Pemerintah melalui Kementerian Komunikasi dan Digital (Komdigi) menerapkan kebijakan baru di mana pengguna digital harus melakukan registrasi kartu SIM seluler berbasis biometrik pengenalan wajah untuk verifikasi pendaftaran.
Kebijakan ini diberlakukan untuk mempersempit kejahatan digital yang marak terjadi akibat kartu SIM yang banyak dimanfaatkan para pelaku kejahatan sebagai pintu masuk mengakses berbagai layanan digital tanpa izin.

Selain itu, langkah ini juga menjadi penanda bahwa pemerintah mengalihkan fungsi nomor HP sebagai salah satu identits digital pengguna. Sehingga, pengguna bertanggungjawab penuh akan nomor HP dan identitas yang didaftarkan.
Cara Registrasi Kartu SIM Seluler Dengan Biometrik Pengenalan Wajah
Dalam kebijakan ini, para pengguna kartu seluler prabayar baru diwajibkan untuk melakukan registrasi dengan memverifikasi NIK serta biometrik pengenalan wajah.
Dian Siswarini, Ketua Umum Asosiasi Penyelenggara Telekomunikasi Seluruh Indonesia (ATSI) mengatakan bahwa terdapat beberapa langkah yang dapat dilalui masyarakat untuk bisa mengaktifkan nomor HP baru yang dibeli.
Ia mengatakan bahwa masyarakat dapat melakukan pendaftaran dengan melalui beberapa channel yang sudah disediakan oleh para penyelenggara jasa telekomunikasi, seperti channel dan e-channel pada website. Pengguna juga bisa melakukanny langsung melalui gerai operator, maupun mesin pada outlet tertentu.
Artinya, para pengguna yang ingin mengaktifkan nomor prabayar barunya, bisa melakukannya secara mandiri atau langsung mmeinta bantuan di gerai operator seluler yang digunakan.
“Jadi sebetulnya pendaftaran ini bisa dilakukan di mana saja, baik di handphone calon customer tersebut yang untuk mendaftar atau bisa juga tadi di gerai, di outlet-outlet. Jadi tidak terbatasi bahwa mereka harus datang ke gerai, bisa dilakukan di mana saja,” ucap Dian setelah peluncuran Registrasi Biometrik yang digelar di Gedung Sarinah, Jakarta, sepertiyang dilansir melalui DetikINET.
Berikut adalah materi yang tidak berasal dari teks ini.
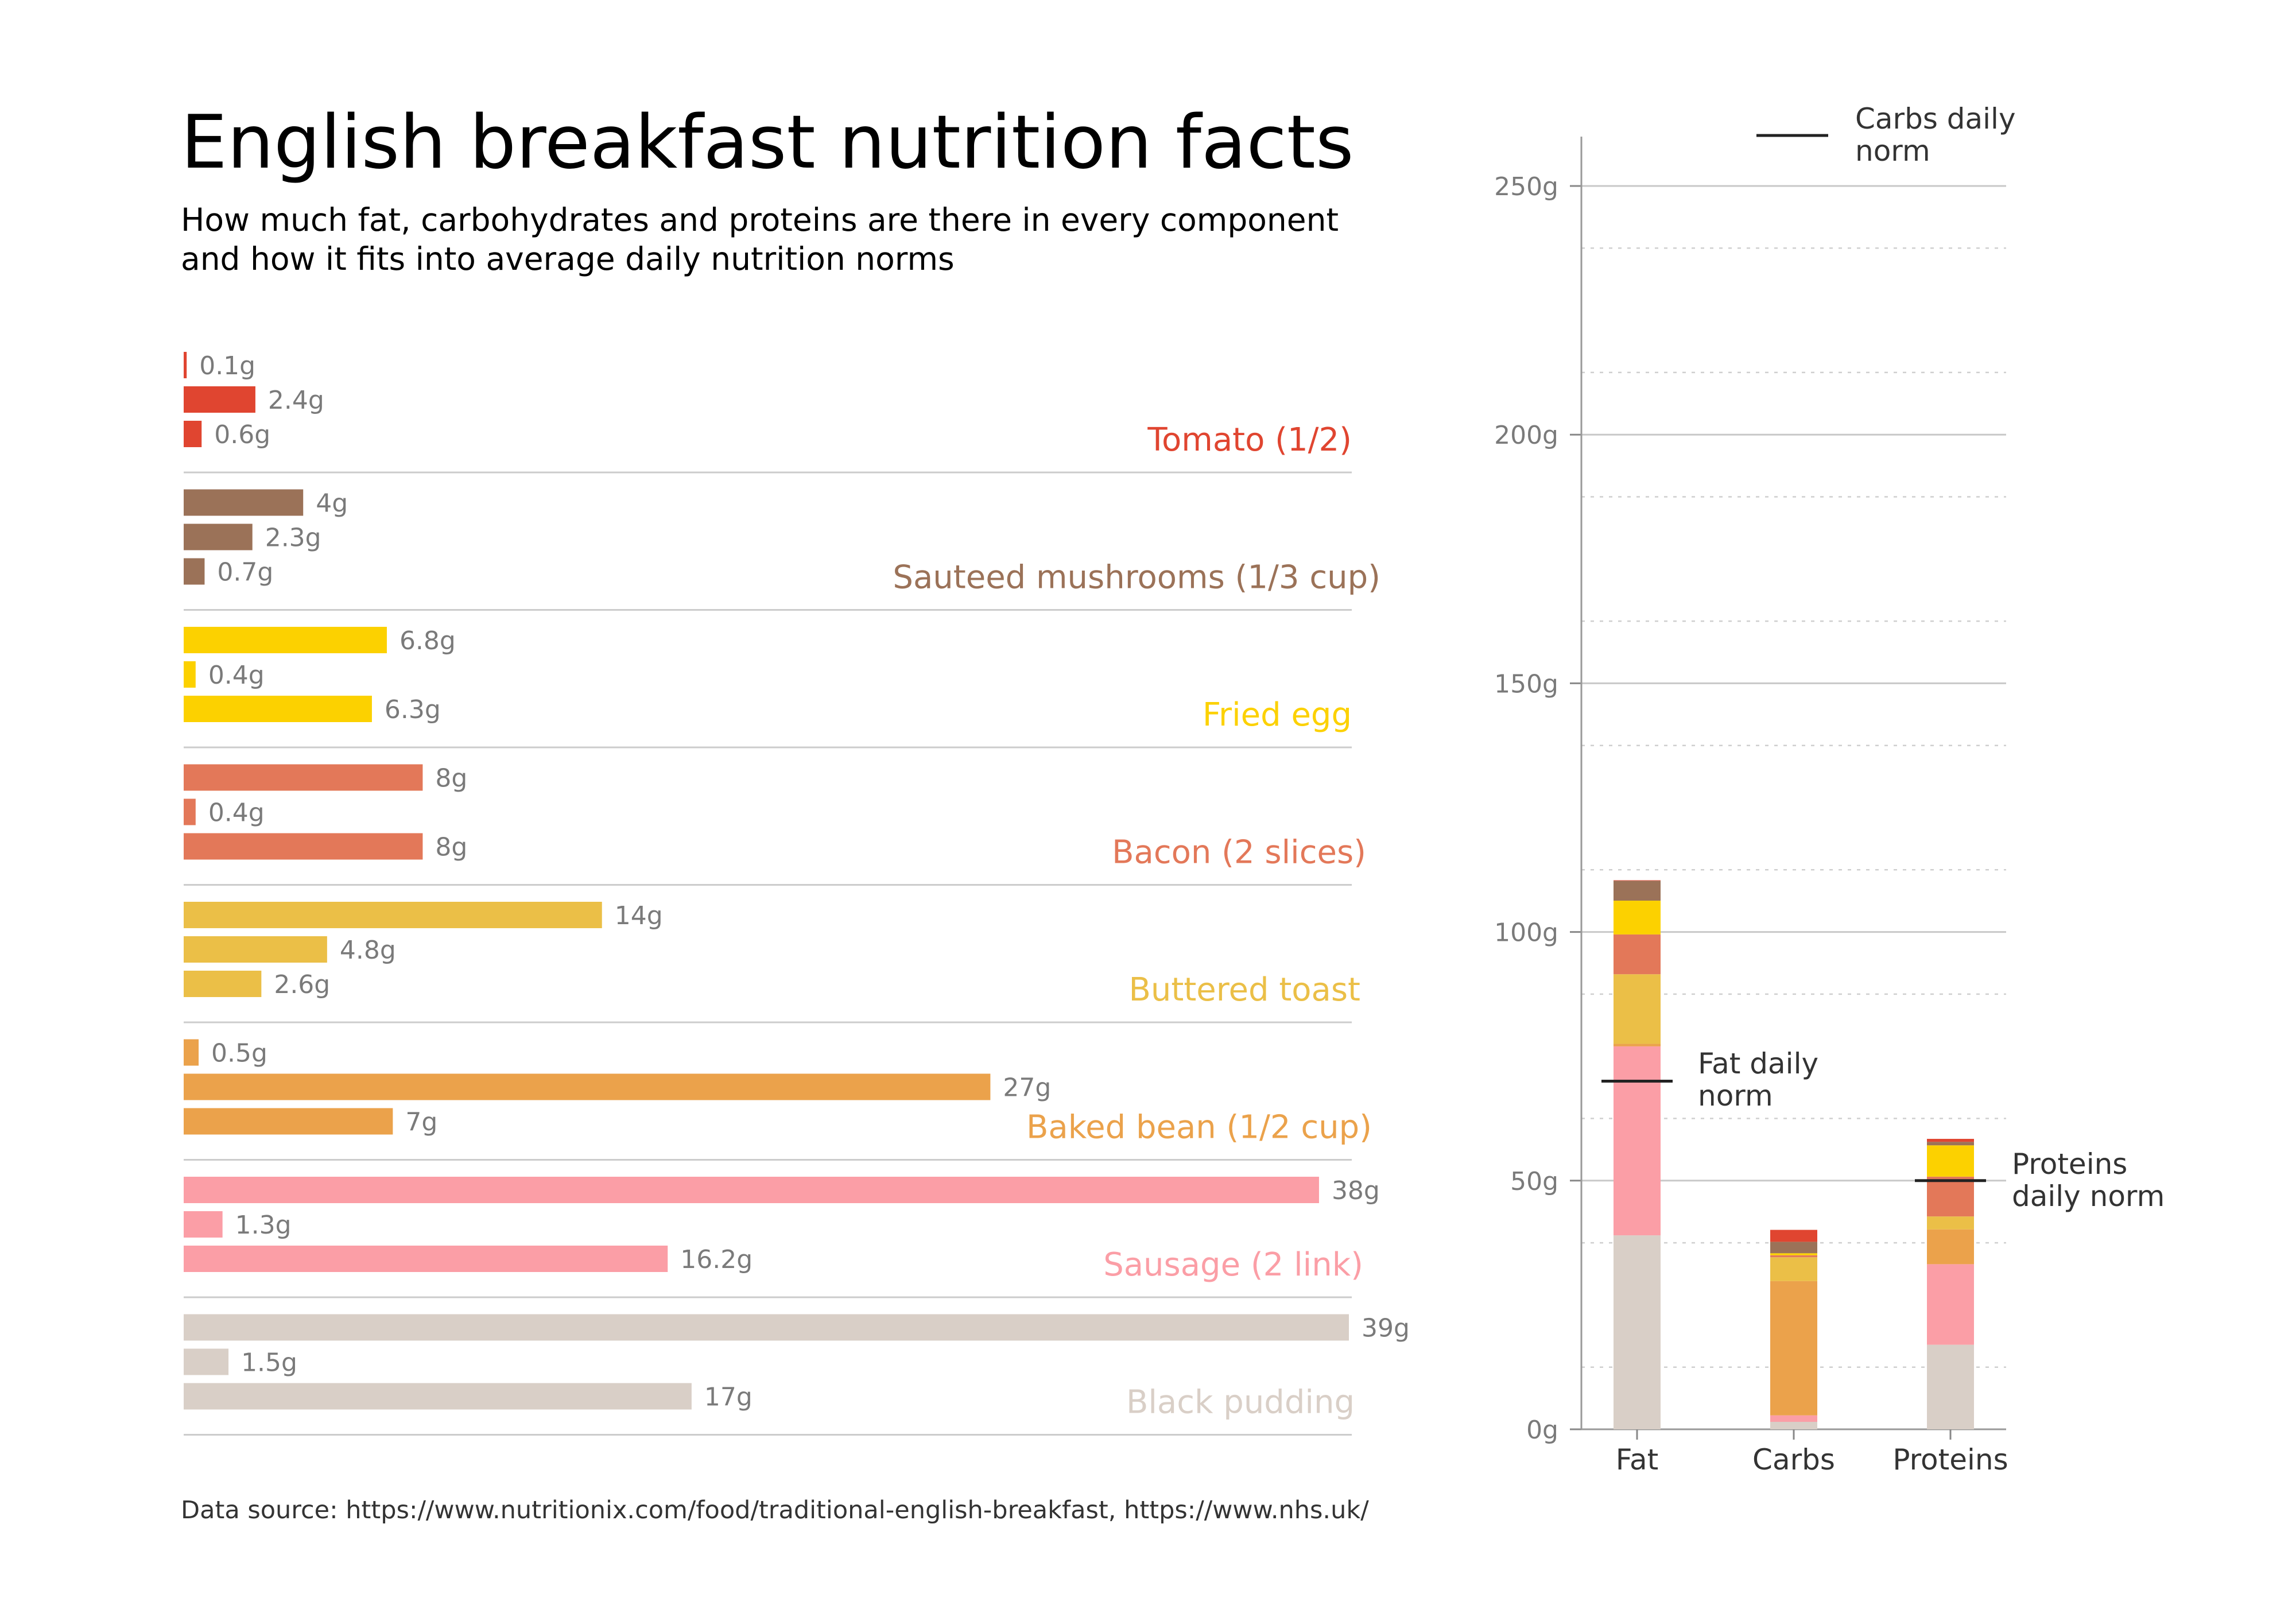 This screenshot has height=1617, width=2296. I want to click on stack-fat-fried-egg, so click(1637, 918).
Informasi Registrasi Kartu SIM Biometrik Lebih Lanjut
Kebijakan registrasi berbasis biometrik ini sesuai dengan yang tertuang dalam Peraturan Menteri Komunikasi dan Digital (Permenkomdigi) Nomor 7 Tahun 2026 tentang Registrasi Pelanggan Jasa Telekomunikasi melalui Jaringan Bergerak Seluler.
Saat ini, aturan tersebut hanya mengatur registrasi berbasis biometrik untuk para pelanggan yang membeli kartu prabayar baru. Dan untuk pelanggan lama, diberikan kesempatan untuk memilih apakah akan tetap menggunakan NIK saja atau memperbarui data dengan verifikasi biometrik.
Artinya, pelanggan lama yang ingin melakukan registrasi ulang berbasis biometrik ini, akan tetap diberikan kesempatan. Namun pengguna juga bisa tidak melakukannya.
Key Takeaways
- Pemerintah menerapkan kebijakan registrasi kartu SIM berbasis biometrik untuk mencegah kejahatan digital.
- Pengguna baru diwajibkan memverifikasi NIK dan biometrik wajah saat mengactivasi kartu prabayar.
- Registrasi dapat dilakukan melalui berbagai channel, baik secara mandiri atau di gerai operator telekomunikasi.
- Pelanggan lama bisa memilih untuk tetap menggunakan NIK atau beralih ke registrasi biometrik.
- Kebijakan ini diatur dalam Permenkomdigi Nomor 7 Tahun 2026.
Semoga informasi mengenai Cara Registrasi Kartu SIM Seluler Dengan Biometrik Pengenalan Wajah ini dapat membantu.